The relationship talk is all from her, all contact is initiated by her, so if she wants to talk, I talk and listen.

I just agree with all she says basically, and to be honest she is right!!
I did isolate her and she did feel lonely, I caused that, I know that.

She found comfort in another man, I understand why, I think it was wrong, and it hurts, but its the truth and it did happen.

We both know how much we love each other, she has never denied it, but she is hurting, and also like MrB said probably scared.

So all I can do is listen validate and be there for her if she wants to talk.

I'm doing changes on me, for me and my kids, it will benefit her, but that is not the reason for doing it.

My meetings are going well, its once a week, I don't have a sponsor, but to be honest I don't think I need 1??

I'm really good, I feel healthy, and I have friends I can call if I ever feel too low

I said that last night to my wife, that i'm probably the healthiest I have been in a long time, I'm fit and happy, but I do feel down when I think about "us", she just said she understood, not sure if that meant she felt the same, or she was just being understanding??
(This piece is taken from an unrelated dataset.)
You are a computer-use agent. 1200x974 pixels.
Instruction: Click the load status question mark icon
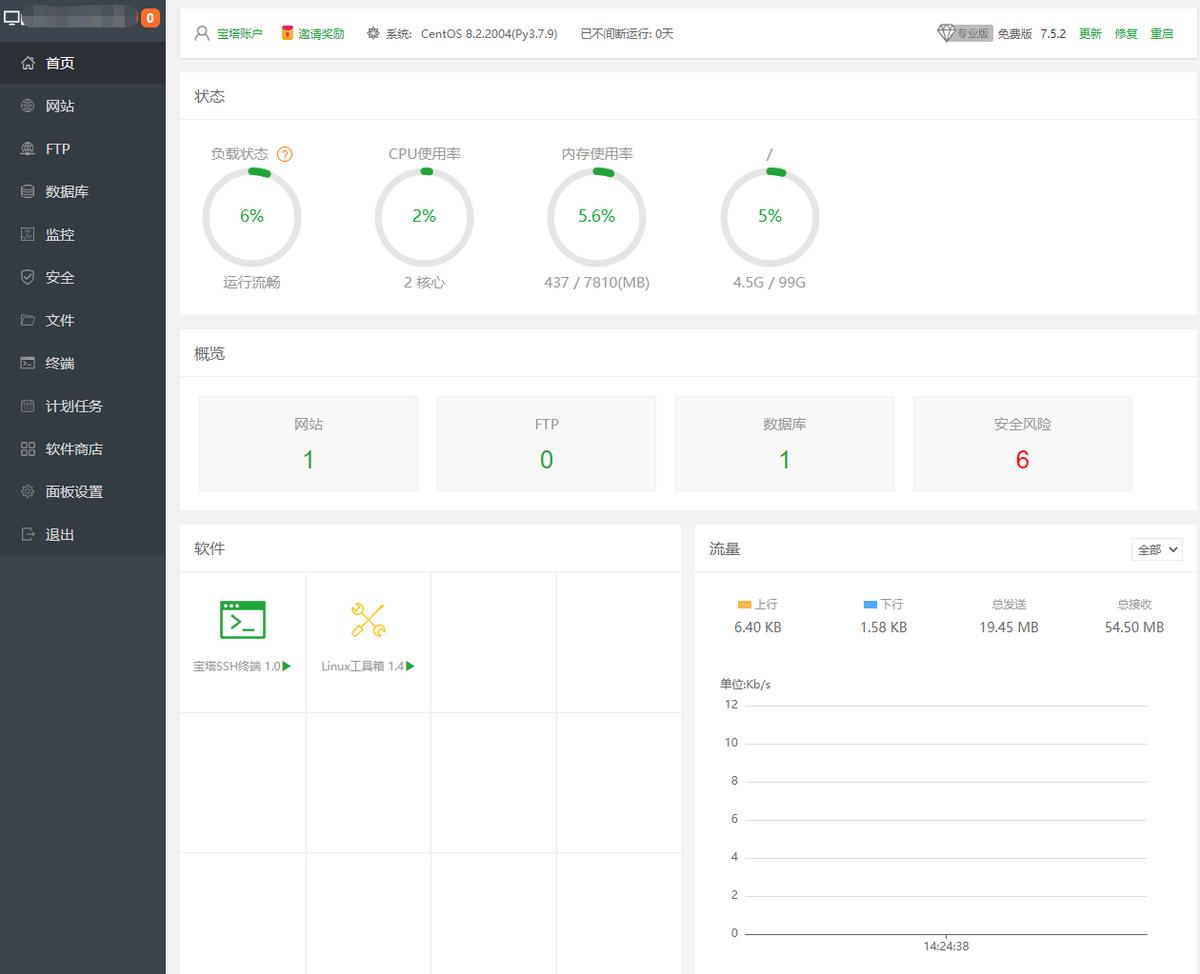pyautogui.click(x=285, y=154)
The next hearing is early November, she has pushed everything, I'm just going along with it now, not helping, but not being akward with it, it's all at her pace.

In fact everything is at her pace now!!
All contact is from here, all relationship talk is from her, everything is from her!!!

But it is nice to be friendly again

Who knows what is going on in her head at times?

All I know is that this is far from over even after divorce

Divorce is only a word, my love for my wife is forever, and we both know that.